Now here’s a few reasons that readily comes to mind. Art is exclusive and unique whereas crafts are made in several – sometimes VERY many!!! – copies. Art is mostly making a pronounced statement whereas craft is oftentimes “just” decorative with a much less obvious intrinsic meaning. Art is more high end in the sense of being obtained merely for its own sake, where craft fulfils a need, often of a practical nature.
This is a very simplified and coarse division. But there is something even more interesting than this, and that’s how the human brain works when selecting and judging things in its environment. There’s an automatic, prewired layer, a level in which we respond to basic needs of survival and make decisions out of instinct. Another level processes our everyday behaviour, analysing situations and adapting behaviour accordingly. The third level is unique for human beings and it’s the contemplative part of the brain where we can think back and reflect on our experiences and learn new concepts and generalizations about the world for future use. They can be called the visceral, behavioural, and the reflective levels of the brain.
When we encounter an object our first reaction will be subconscious, that means that our biologically prewired preferences kick in and give us an immediate gut feeling, wether or not we feel attraction. Those preferences are deeply rooted in prehistory and leads to the fact that sweet tastes and smells, bright colours and symmetrical shapes attracts us spontaneously, because they were more safe for survival in the past. Today we often describe these things as “pretty” but as we all know, pretty is not cool, smart, nor deep or profound. Toys, clothes and everyday objects often reflect visceral principles to make us want something out of non analytical reasons, because it “feels” good.

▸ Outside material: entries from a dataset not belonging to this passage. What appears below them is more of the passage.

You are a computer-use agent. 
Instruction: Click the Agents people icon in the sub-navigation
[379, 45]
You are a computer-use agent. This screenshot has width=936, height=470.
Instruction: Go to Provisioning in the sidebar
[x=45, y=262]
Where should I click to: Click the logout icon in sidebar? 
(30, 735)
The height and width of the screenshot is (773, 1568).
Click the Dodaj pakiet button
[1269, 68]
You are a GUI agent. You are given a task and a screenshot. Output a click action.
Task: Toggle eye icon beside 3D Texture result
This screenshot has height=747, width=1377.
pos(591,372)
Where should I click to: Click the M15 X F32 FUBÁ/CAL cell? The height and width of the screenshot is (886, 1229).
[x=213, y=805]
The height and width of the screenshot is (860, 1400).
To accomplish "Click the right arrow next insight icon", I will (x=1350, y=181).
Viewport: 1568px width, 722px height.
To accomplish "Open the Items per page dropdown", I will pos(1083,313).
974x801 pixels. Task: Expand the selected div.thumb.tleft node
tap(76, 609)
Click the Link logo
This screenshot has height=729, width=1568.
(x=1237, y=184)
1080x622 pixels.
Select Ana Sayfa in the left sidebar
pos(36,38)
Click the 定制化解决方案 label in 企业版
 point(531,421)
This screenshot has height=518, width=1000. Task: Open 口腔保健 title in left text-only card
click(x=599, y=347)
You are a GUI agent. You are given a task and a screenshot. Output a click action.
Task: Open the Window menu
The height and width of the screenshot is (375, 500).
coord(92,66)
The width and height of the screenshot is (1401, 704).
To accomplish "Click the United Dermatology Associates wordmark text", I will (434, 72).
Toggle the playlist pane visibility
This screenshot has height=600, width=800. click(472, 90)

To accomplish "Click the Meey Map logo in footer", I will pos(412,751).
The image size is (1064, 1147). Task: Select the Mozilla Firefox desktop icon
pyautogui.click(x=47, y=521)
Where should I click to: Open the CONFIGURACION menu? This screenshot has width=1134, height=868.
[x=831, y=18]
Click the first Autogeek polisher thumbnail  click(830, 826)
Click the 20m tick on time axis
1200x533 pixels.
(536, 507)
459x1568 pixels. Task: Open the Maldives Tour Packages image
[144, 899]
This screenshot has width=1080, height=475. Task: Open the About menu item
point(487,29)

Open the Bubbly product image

But humans are more clever than this… we like to explore experiences that go beyond our prewired preferences so we learn how to like bitter tastes and irregular, unsymmetrical things. This is called “acquired taste” and works from the reflective level of the brain. Our acquired taste will help us define our personality and self-image as well as give us a sense of being more sophisticated. So if we want to have a so called “good” taste we should not submit to initial reactions but let our reflective level dominate our preferences.
Now we start to understand why some art is seen as more valuable and of higher importance than other outlets of creativity such as decorative arts or craft! The later speaks more directly to the visceral level of our brain, that is the part ruled by our instincts, while the fine arts and design need a “higher” level of reflection and developed acquired taste.
Making funny, pretty and cute things just out of joy is therefore seen like less skilful and intellectual and not so profound as fine arts, and preferring these “simple” things to more arty, sophisticated designs is a little frowned upon. Still, those things are so important because they make us feel comfortable, safe and happy! A cute dress might not change my life but it sure will make my day!